Local Research, Global Results
Among the characteristics that distinguish an academic medical center is a strong commitment to research. At Froedtert & the Medical College of Wisconsin, Medical College of Wisconsin physicians and scientists continually search for new ways to diagnose and treat a wide range of diseases and disorders. This commitment is an important advantage for patients who receive care here.
Below are just two examples of current research studies at Froedtert & the Medical College. For more information on our clinical trials, call 414-805-3666 or 800-272-3666.
Nonalcoholic Fatty Liver DiseaseMedical College of Wisconsin gastroenterologist/hepatologist Samer Gawrieh, MD, is conducting a study of nonalcoholic fatty liver disease, a buildup of fat in the liver among people who drink little or no alcohol (fatty liver is also caused by excessive alcohol use). Severe forms of the condition, called nonalcoholic steatohepatitis or NASH, can lead to cirrhosis and liver failure. Nonalcoholic fatty liver disease is diagnosed most often in people who are overweight or obese. The cause is unclear, but a genetic component is suspected.
The focus of the study is to identify adults who have NASH and identify the genes (via a blood test) that predispose them to the disease. Gene identification can help determine who may be at risk for developing NASH and possibly lead to the development of methods to alter the genes to stop disease progression.
PFO and MigrainesA congenital heart defect called a patent foramen ovale (PFO) may be the cause of migraine headaches for some people. Froedtert & the Medical College are participating in the Premium Migraine Clinical Trial, a national study to evaluate a new treatment for migraines.
The foramen ovale is a small, natural opening in the wall between the two upper chambers (atria) of the heart. This opening normally closes at birth. When it does not close (in 25 percent of people), blood may travel through the opening (from the right atrium to the left atrium), bypassing the filtering system of the lungs. Particles in the unfiltered blood can travel directly to the brain, triggering a migraine.
“Migraines can be very disabling,” said Medical College of Wisconsin interventional cardiologist David Marks, MD, MBA. “We know it’s more common for people who have migraines to have a PFO, and that if the hole is closed, the migraines can be reduced or abolished.”
Potential participants must meet certain criteria and have an ultrasound exam to determine if they have a PFO. In a minimally invasive procedure, study participants have a 50/50 chance of receiving a PFO closure or a simulated procedure. (Participants will learn if they received a PFO closure 12 months after the procedure.) Patients will remain on prescribed medications during the trial, and their progress will be followed for three years to determine if their migraines have become less severe or have been eliminated.

------------

Your goal: Copy the research text from the words "The focus of" through the words "stop disease progression.", and swap "adults" for "patients".

------------

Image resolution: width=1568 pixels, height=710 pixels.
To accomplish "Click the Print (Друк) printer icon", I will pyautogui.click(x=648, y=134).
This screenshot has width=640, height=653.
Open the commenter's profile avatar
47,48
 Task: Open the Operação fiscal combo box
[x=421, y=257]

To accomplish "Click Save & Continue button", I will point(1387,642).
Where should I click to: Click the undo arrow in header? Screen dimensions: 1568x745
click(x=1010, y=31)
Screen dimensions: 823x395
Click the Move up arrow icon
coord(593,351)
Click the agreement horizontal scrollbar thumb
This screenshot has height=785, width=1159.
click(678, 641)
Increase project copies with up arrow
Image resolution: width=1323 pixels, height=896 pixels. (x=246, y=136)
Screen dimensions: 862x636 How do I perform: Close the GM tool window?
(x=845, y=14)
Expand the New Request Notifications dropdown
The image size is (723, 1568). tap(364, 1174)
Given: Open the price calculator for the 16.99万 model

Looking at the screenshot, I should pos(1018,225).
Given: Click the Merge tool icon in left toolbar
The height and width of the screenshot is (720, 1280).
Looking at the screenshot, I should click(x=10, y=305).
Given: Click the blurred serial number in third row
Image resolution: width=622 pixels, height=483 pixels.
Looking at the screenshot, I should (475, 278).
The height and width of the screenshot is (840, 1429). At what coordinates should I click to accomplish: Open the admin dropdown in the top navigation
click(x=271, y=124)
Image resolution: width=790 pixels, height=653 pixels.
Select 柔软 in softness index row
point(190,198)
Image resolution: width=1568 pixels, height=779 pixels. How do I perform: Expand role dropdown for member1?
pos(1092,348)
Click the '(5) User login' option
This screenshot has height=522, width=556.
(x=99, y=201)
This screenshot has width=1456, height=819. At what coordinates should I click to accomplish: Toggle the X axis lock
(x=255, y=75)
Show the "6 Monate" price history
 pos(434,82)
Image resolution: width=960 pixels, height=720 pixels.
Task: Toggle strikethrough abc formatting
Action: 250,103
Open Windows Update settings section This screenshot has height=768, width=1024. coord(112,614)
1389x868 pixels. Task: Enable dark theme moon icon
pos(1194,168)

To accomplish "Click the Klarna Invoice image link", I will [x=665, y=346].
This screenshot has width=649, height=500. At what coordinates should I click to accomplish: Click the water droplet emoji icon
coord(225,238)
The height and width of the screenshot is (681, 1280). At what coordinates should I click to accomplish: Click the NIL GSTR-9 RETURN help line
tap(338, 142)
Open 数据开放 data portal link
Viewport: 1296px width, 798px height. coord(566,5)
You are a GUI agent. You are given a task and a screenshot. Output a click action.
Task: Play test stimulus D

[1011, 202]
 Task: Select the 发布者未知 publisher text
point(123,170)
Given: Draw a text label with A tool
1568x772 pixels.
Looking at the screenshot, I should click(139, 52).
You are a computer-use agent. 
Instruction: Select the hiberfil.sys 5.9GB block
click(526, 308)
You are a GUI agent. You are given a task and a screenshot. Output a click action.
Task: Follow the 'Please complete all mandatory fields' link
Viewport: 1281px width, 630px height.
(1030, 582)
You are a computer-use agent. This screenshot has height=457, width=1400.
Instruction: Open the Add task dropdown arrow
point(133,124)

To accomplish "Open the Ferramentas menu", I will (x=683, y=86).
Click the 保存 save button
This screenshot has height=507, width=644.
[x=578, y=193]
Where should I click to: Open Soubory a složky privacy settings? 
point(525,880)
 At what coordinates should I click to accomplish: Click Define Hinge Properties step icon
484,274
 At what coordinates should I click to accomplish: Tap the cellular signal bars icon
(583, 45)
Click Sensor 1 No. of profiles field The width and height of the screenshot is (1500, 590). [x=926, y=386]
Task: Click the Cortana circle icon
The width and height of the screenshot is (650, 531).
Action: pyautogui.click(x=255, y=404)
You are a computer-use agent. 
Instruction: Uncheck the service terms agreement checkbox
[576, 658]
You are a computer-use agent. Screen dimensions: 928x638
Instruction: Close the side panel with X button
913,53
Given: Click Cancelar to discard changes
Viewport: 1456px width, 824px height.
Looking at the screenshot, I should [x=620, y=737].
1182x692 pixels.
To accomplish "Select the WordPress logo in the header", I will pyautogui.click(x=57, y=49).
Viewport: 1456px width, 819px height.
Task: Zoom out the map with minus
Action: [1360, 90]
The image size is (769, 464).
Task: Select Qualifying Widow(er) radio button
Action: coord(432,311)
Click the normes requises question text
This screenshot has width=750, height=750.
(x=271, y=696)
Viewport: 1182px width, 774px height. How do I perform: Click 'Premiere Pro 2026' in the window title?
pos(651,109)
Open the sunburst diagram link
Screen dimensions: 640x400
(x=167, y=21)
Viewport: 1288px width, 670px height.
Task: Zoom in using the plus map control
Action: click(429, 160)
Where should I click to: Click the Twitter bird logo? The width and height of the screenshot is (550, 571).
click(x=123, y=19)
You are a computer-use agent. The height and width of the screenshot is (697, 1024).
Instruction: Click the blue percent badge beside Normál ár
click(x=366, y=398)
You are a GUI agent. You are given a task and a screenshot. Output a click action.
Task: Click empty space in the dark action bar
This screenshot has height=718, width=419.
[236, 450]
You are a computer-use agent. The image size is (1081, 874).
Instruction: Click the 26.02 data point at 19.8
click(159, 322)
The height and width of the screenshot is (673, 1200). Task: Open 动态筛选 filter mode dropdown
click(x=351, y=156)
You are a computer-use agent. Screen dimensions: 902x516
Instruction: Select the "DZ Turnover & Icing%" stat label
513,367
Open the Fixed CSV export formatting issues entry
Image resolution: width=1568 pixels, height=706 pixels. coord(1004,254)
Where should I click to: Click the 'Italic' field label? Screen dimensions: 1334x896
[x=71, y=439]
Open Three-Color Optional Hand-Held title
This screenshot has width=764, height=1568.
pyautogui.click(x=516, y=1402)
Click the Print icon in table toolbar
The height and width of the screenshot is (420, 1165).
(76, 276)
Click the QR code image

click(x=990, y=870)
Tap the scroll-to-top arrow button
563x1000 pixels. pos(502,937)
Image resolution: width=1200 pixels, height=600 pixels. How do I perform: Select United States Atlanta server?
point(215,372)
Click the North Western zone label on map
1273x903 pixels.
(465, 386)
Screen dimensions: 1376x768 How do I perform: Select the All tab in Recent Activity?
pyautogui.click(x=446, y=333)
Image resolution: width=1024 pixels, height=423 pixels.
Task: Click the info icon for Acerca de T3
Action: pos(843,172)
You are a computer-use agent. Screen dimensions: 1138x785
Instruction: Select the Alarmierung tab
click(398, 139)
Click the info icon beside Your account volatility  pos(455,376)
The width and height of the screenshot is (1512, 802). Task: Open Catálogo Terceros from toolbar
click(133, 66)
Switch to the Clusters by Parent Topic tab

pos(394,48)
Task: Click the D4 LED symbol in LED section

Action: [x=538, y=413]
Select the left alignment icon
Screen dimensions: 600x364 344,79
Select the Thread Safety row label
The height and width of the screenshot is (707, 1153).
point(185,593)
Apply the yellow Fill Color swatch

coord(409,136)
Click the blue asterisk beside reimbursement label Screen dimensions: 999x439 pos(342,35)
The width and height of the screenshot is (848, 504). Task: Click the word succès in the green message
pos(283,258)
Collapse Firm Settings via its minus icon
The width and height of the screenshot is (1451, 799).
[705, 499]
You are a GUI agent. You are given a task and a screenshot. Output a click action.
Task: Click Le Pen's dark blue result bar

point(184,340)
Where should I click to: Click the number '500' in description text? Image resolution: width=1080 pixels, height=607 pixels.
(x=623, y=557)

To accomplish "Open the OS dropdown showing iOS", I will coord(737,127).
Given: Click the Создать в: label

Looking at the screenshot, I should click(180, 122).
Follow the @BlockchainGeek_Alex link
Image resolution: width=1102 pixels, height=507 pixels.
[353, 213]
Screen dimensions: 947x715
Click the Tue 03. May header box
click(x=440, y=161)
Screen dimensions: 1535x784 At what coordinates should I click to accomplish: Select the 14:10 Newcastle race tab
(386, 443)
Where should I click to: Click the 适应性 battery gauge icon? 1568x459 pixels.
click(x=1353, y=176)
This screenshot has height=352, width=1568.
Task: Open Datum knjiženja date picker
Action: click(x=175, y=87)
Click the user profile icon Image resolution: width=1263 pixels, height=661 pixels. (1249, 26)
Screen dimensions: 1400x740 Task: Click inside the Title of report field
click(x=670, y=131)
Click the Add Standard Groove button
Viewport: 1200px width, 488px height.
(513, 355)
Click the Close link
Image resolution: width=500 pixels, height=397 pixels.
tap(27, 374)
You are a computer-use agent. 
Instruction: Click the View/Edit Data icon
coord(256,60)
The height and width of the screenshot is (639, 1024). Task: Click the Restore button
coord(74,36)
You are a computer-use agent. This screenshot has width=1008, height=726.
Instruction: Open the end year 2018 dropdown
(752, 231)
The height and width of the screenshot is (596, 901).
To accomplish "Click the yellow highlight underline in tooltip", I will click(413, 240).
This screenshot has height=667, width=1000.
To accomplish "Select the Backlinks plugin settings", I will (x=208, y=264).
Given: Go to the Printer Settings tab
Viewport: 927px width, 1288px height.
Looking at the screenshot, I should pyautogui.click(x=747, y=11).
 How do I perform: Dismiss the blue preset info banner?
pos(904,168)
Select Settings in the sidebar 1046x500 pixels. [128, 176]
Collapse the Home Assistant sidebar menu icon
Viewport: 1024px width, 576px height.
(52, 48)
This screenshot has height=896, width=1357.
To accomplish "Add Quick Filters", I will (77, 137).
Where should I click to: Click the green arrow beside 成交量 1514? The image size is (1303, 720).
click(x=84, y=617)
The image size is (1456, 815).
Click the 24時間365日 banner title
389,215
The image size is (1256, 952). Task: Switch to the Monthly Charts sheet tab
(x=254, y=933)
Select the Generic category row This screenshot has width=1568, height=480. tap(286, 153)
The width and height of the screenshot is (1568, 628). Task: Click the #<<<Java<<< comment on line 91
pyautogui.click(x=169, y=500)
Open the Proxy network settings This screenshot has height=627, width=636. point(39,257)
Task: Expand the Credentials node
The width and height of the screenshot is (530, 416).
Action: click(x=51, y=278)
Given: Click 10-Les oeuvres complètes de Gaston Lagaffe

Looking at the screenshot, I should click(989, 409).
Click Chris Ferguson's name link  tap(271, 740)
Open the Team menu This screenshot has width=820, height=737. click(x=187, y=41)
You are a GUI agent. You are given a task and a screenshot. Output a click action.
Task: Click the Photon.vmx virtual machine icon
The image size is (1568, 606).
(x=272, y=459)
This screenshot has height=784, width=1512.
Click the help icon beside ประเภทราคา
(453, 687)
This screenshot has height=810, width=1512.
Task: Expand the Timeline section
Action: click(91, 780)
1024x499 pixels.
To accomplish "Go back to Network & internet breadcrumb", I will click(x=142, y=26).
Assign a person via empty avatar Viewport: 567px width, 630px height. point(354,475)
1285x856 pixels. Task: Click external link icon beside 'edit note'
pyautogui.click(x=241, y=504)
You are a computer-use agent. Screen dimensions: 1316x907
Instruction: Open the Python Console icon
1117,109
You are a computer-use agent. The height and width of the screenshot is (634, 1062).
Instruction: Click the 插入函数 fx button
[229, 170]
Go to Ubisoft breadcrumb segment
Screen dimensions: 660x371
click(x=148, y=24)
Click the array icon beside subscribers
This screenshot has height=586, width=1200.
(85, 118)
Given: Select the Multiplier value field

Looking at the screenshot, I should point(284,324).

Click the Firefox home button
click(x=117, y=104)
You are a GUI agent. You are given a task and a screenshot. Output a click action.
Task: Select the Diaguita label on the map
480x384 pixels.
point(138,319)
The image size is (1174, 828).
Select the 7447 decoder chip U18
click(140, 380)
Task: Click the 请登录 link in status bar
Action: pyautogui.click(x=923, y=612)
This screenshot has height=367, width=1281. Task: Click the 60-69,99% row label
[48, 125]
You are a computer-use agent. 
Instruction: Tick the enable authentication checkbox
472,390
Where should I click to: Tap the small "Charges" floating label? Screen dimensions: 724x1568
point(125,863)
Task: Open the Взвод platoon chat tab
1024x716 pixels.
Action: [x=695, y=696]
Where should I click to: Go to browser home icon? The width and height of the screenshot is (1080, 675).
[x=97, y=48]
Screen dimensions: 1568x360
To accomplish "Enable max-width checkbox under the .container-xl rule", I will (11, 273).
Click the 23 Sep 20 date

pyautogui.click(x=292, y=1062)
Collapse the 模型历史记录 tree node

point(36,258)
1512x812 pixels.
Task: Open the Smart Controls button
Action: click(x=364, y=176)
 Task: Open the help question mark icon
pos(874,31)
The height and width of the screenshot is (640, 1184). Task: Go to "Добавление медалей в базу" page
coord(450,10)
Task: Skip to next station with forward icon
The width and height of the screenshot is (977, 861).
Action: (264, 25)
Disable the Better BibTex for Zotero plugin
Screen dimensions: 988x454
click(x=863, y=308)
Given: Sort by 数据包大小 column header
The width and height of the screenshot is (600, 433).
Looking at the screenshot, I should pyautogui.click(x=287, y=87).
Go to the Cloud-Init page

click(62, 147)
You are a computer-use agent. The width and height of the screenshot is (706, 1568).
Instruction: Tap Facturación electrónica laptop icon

------------

Task answer:
The focus of the study is to identify patients who have NASH and identify the genes (via a blood test) that predispose them to the disease. Gene identification can help determine who may be at risk for developing NASH and possibly lead to the development of methods to alter the genes to stop disease progression.